Le parcours aurait pu être sans faute si le dernier exposé, « Bureautique et Intranet : technologies développées pour le réseau Internet au sein des réseaux privés des entreprises » (Philippe Martin), ne décevait quelque peu. En effet, après avoir rappelé que l'Intranet n'était, au fond, que l'application des techniques Internet au sein d'un réseau local, l'auteur s'égare en évoquant des outils qui n'ont que peu à voir avec les serveurs Web en tant que tels : messagerie, forum de discussion, agenda, visioconférences et partage de fichiers qui font l'ordinaire d'un réseau local sont présentés, mais l'on ne voit pas en quoi ils concernent le sujet précis, et jusqu'alors précisément traité, des cours.
Qualitatif vs quantitatif
Péché véniel au fond : pour le reste, l'ouvrage respecte parfaitement ses intentions, telles que présentées dans le court mais pénétrant « avant-propos » de Jean-Claude Le Moal. Stigmatisant tant l'effet de mode qui amène à l'explosion du nombre de sites Web que l'idée selon laquelle de tels outils rendront inutiles les médiations documentaires, il rappelle que « les fonctions fondamentales assurées dans la vie d'un document papier restent indispensables dans le monde du document numérique ». Dès lors, le site n'est qu'un moyen pour une bibliothèque de mieux remplir sa mission.

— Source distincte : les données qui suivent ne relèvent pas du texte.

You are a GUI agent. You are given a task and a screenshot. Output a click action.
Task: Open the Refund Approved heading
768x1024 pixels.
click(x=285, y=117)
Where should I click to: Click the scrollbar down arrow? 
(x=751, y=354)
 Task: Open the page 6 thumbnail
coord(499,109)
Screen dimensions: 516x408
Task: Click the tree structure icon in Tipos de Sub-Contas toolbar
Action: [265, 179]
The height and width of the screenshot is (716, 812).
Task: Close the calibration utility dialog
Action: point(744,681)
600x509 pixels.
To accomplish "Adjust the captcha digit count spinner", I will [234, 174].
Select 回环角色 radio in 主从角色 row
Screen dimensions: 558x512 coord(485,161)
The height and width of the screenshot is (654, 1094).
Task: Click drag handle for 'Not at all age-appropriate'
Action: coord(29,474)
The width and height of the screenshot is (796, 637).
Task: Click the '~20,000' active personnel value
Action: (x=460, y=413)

Il indique enfin que, dans un monde où le temps est devenu un trésor rare, mieux vaut faire moins mais mieux, et qu'il faut privilégier la « logique qualitative » à la « logique quantitative ». Et lui, ainsi que l'ensemble des collaborateurs experts rassemblés pour l'occasion, le prouve, puisque, dans les trois cents pages denses, mais lisibles, de Créer et maintenir un service Web, l'essentiel est dit sur la question.